_Your instructions_
Duplicate everything from the line containing "Odmietnuť (1192, 683)" down to the end of the entries, leaving out the pictures.

(Entries from a dataset)
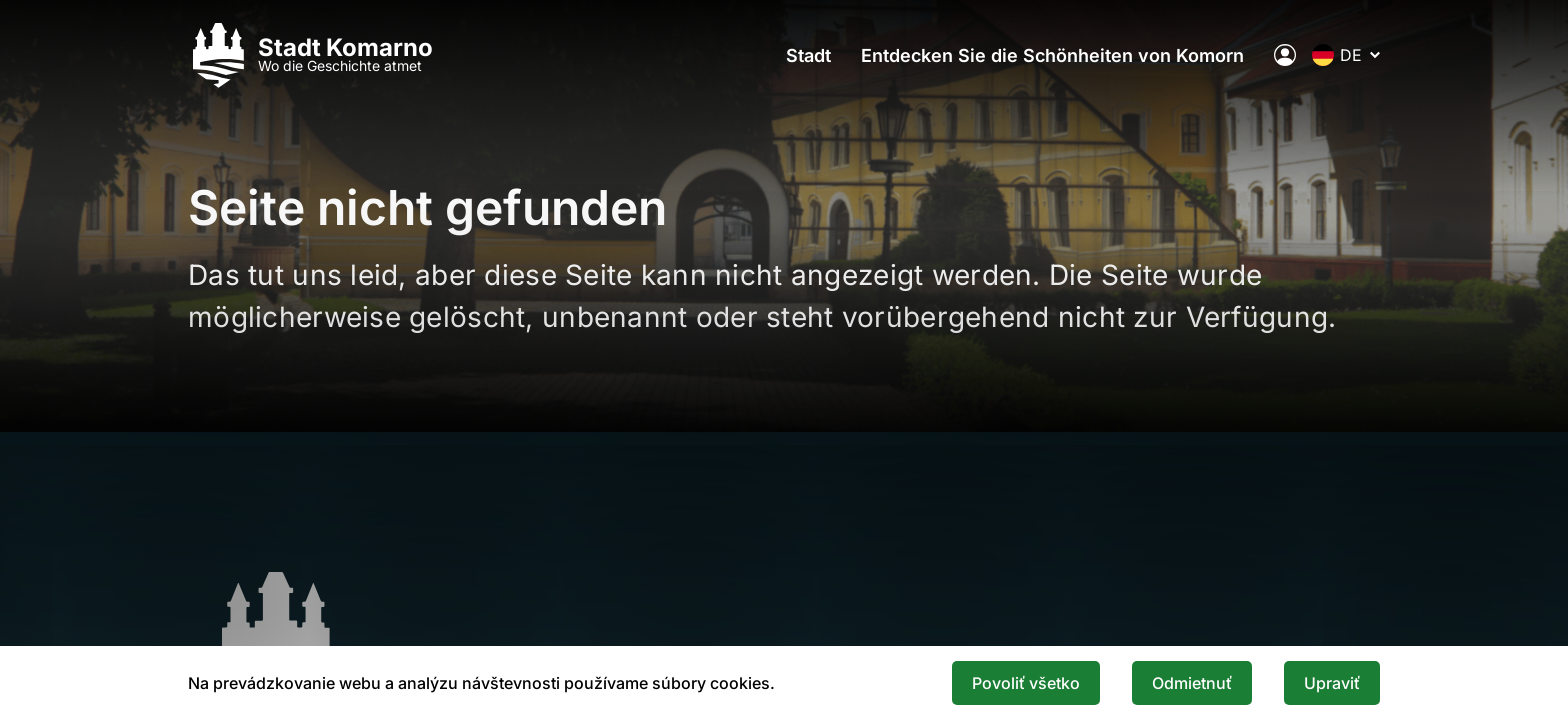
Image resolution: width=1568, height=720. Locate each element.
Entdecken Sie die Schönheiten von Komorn (1052, 55)
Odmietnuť (1192, 683)
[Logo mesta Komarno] (310, 55)
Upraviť (1332, 683)
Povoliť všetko (1026, 683)
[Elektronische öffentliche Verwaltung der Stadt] (1285, 55)
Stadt (808, 55)
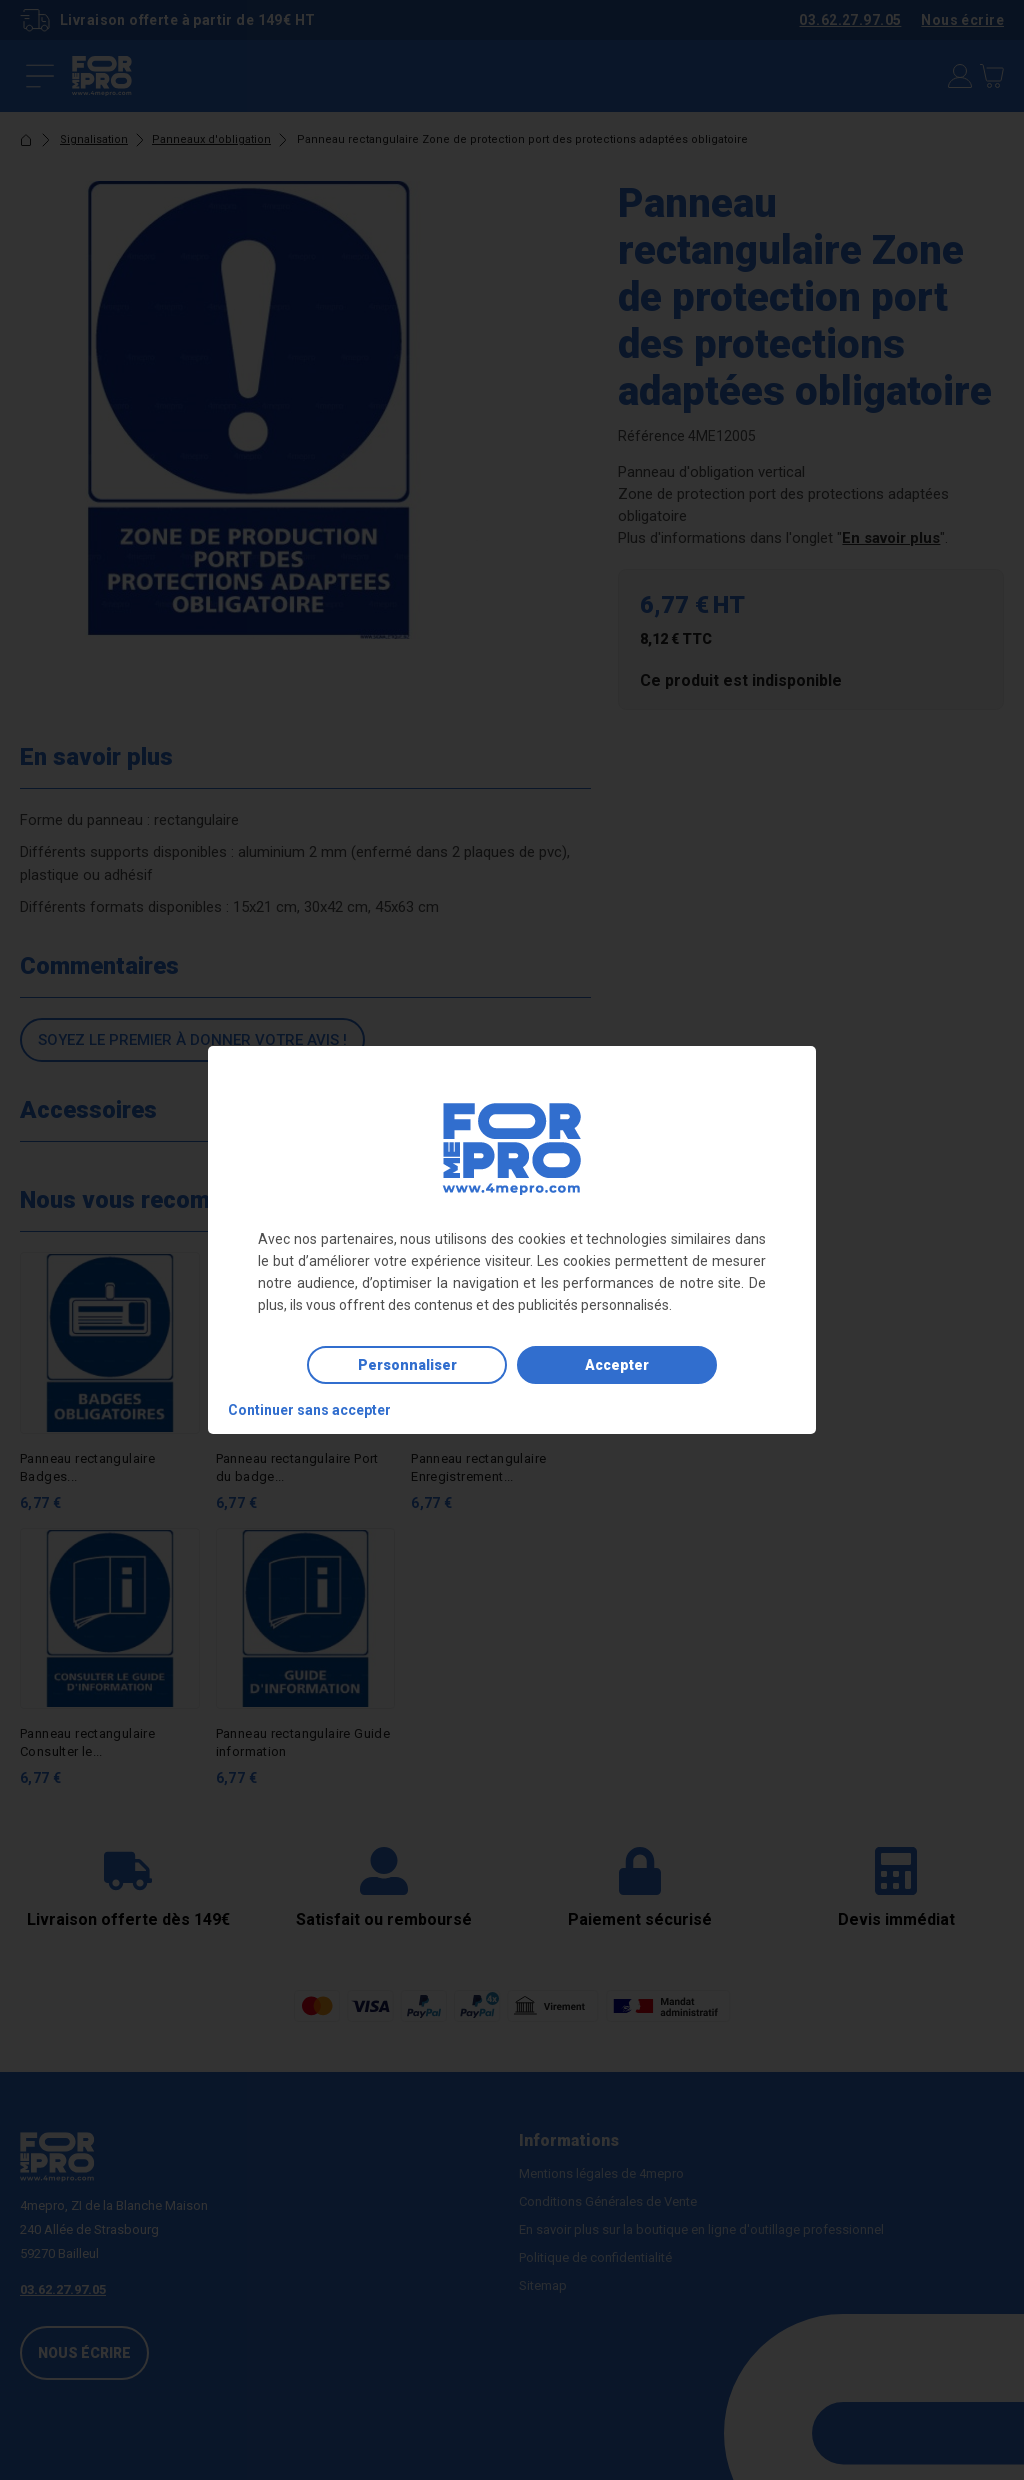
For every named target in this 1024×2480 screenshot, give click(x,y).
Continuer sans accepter (309, 1410)
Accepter (617, 1365)
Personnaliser (407, 1365)
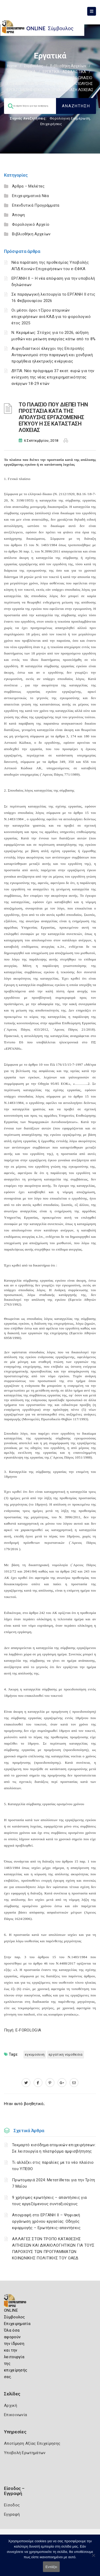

_Correct output_
Odmietnuť (1192, 683)
[Logo mesta Komarno] (310, 55)
Upraviť (1332, 683)
Povoliť všetko (1026, 683)
[Elektronische öffentliche Verwaltung der Stadt] (1285, 55)
Stadt (808, 55)
For every named target in this 1024×2480 screenshot, give click(x,y).
Continuer sans accepter (309, 1410)
Accepter (617, 1365)
Personnaliser (407, 1365)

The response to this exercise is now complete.